I took an art class a few years ago. It was an abstract class. Those artists use all kinds of things to paint with and their work turns out to be beautiful. I imagine ashes have been used before by famous abstract artist. It was fun to express myself and not have rules or limits too it, yet there were great ways to enhance art work even abstract art. It was such an interesting and fun experience. During that time the art school had an art opening of famous abstract artists. My DH (a huge cowboy) took me, out of an act of love. He stood out among those people for sure 🙂 HAHA!

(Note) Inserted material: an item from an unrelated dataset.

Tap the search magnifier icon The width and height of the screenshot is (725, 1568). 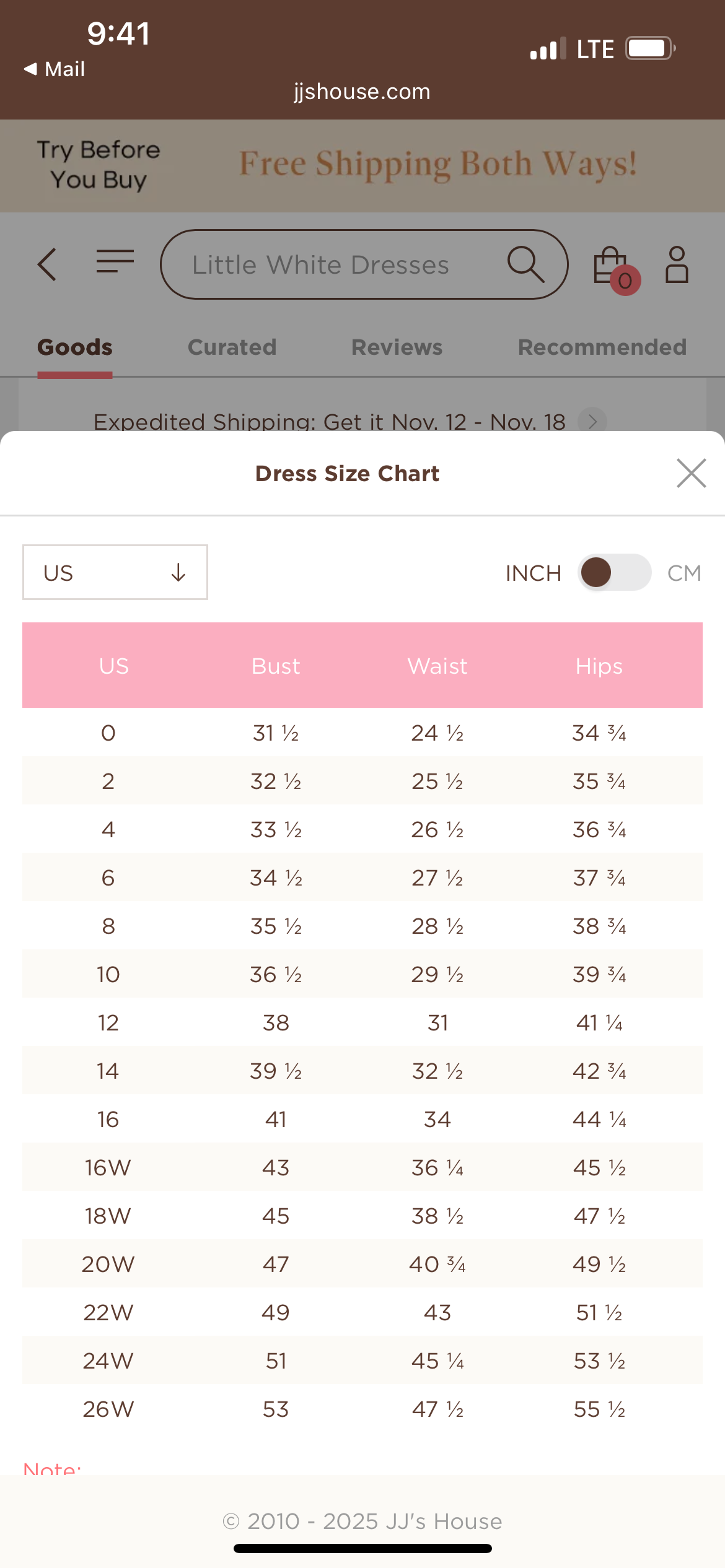(x=526, y=264)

I’m guessing the picture God is painting with my life is pretty abstract to me. I don’t see the beauty beneath it. I don’t see the purpose of heaping ashes onto me to create some artwork. My DH definitely didn’t see the purpose behind a lot of those art pieces. With the untrained eye you can’t see the beauty behind the work going on. The bible says in James 1:2-4 “Consider it pure joy, my brothers and sisters, whenever you face trials of many kinds, because you know that the testing of your faith produces perseverance. Let perseverance finish its work so that you may be mature and complete, not lacking anything.” He has a plan and purpose for your trial you are facing. It produces patience and perseverance.
How can you consider trials pure joy? Oh man that is so hard. Over the time I was away from my DH I learned to consider my trials joy. It was a work that God did on my heart. I went through a book called 1000 blessing. The author goes through and starts naming little things she is thankful for. The sun shining onto the soap suds in the sink, The giggles of my daughter. These small things. This totally transformed my mindset.

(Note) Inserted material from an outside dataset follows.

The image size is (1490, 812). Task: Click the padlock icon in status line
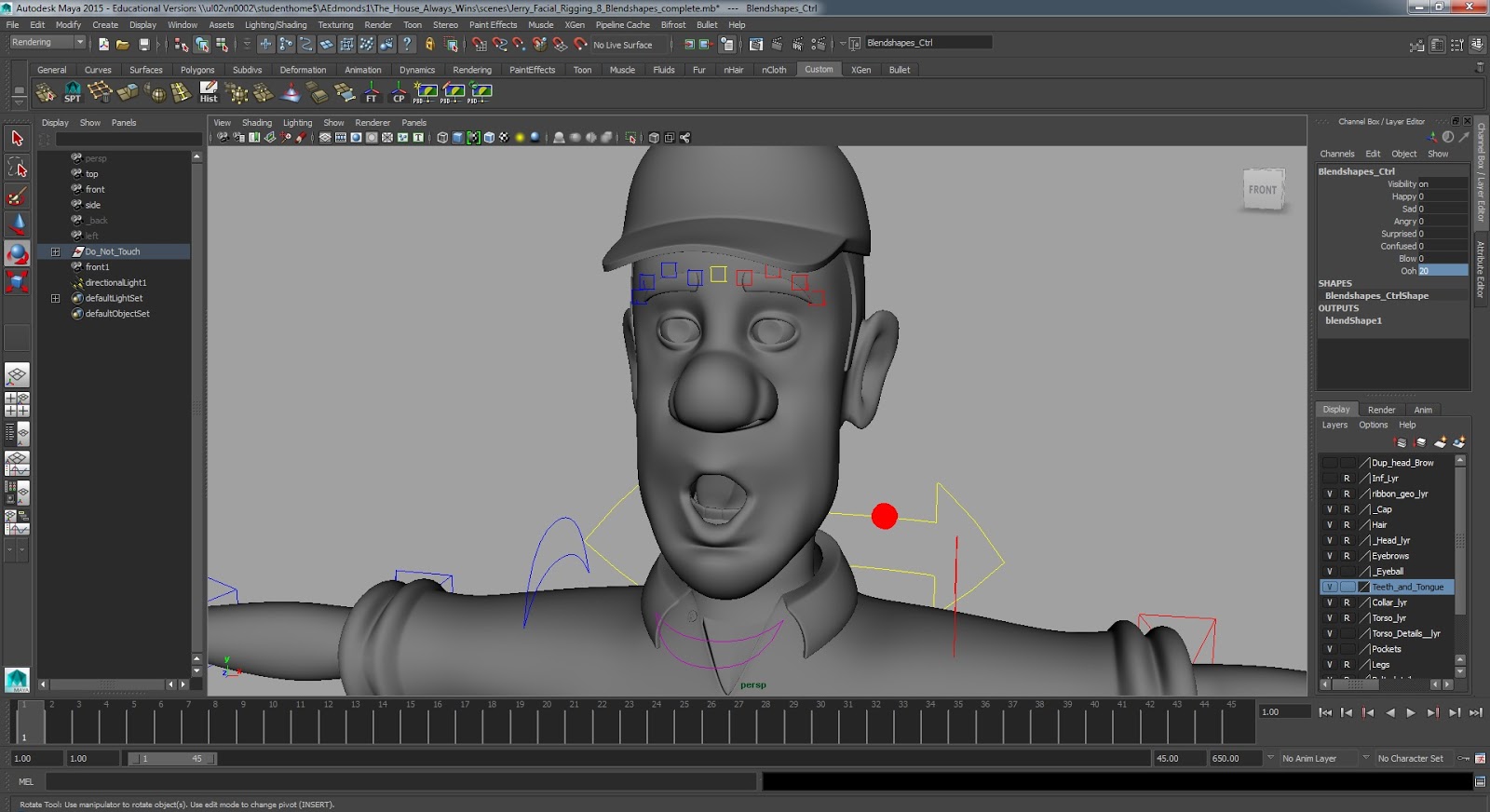pos(429,44)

I lived in a 5th wheel camper for 2 1/2 months with 4 children ages 10-4. I could have a lot to grumble about. I did grumble to begin with. As I wrote in my last post God transformed my heart. I had an attitude of why me. I continued to question why God made this happen to me. But He worked on my heart. He told me “Jenny Wren, you are chosen. I selected you to walk through this trial for a specific reason and purpose” God doesn’t do random things. I was hand chosen, for this man, for this family, for these children, for this trial. Wow, that is a message of purpose .
He sent me to a camp I went to as a college student. They gave me a place to stay free of charge and fed me and my 4 children every day with nothing in return. He opened the door for a friends son to go there to be a counselor. Because of my trial, my heap of ashes, this boys life was changed and he found his passion and purpose for his life. Now that is definitely beauty that came from my ashes.
Not only did he transform my life, and my friends sons life, He also transformed my oldest sons life. At the beginning of the summer his grumbling was out of control. As time went on I was naming things I was grateful for and I continued to tell him the little things. like the place we have to stay and the horses running to the pasture behind our camper nightly. I told him I could look at all the bad things and complain. Like the fact that we have to walk to our food and I have to take a shower in a public bath house. But I look at the blessings like we have a place to live and food everyday. But I saw a change in his heart. He went from being angry to saying that he could see that God was answering prayers.
We are all works of art in progress. We are making imperfect progress. We all face various trials to test our faith to bring us patience and perseverance. He has chosen you specifically to walk the trial you are facing. For a specific reason we can’t see. We only see the ashes. Like my DH in the art gallery, We don’t see the beauty underneath the masterpiece. You should get that book 1000 blessings. It changed my perspective on things. I should start reading it again.